* [WHAT THE TASK ASKS]:
Answer each question from the patent application text below, one answer per line, marked to match:
(a) How are MFCs traditionally handled for verification and calibration?
(b) Which sensor does the self-calibration algorithm calibrate, and against which sensor?
(c) What is the control valve of the mass flow controller configured to do?

Patent Application
20250053182
Mass flow controllers (MFCs) are components of gas delivery systems that typically require periodic verification and calibration to ensure that precise gas delivery is maintained for semiconductor manufacturing processes.
Traditionally, MFCs are removed from the tool system for verification and calibration, which can require considerable downtime and financial loss.
Mass flow control devices and methods are provided which are capable of self-calibration in real-time for advanced semiconductor manufacturing. Such devices and methods can make use of distinct flow measurements and a self-calibration algorithm that can be applied in situ to calibrate a less-accurate sensor with respect to a more-accurate sensor.
A mass flow controller includes a control valve configured to control flow of a fluid in a flow path and first and second flow sensors of distinct flow measurement types. The first flow sensor detects a first set of fluid flow parameters, and the second flow sensor detects a second set of fluid flow parameters. The mass flow controller further includes a controller configured to determine a set of first mass flow rates based on the first set of fluid flow parameters detected by the first flow sensor and calibrate the second flow sensor based on the determined set of mass flow rates of the first mass flow sensor and the second set of fluid flow parameters.
The controller may be configured to calibrate the second flow sensor by:
The controller may be configured to calibrate either the second flow sensor in response to a command from a host processor.

* [AVAILABLE DATA]:
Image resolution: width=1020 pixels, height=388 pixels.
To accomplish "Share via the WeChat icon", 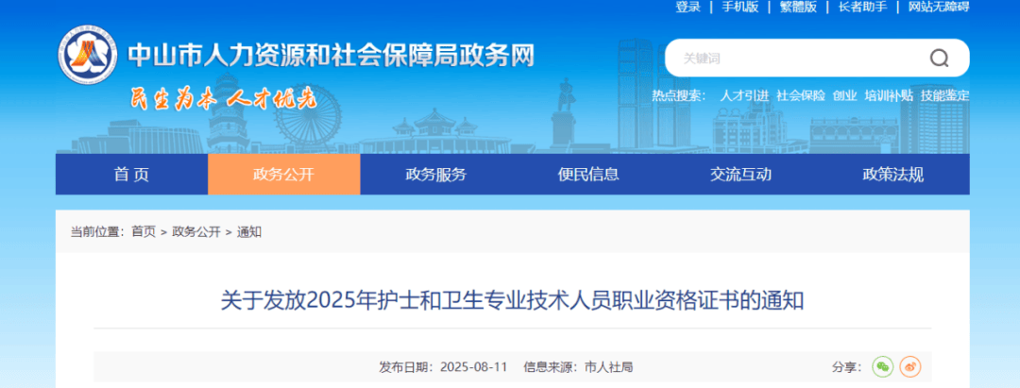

* [PROBLEM SOLUTION]:
(a) They are removed from the tool system.
(b) A less-accurate sensor, calibrated with respect to a more-accurate sensor.
(c) Control the flow of a fluid in a flow path.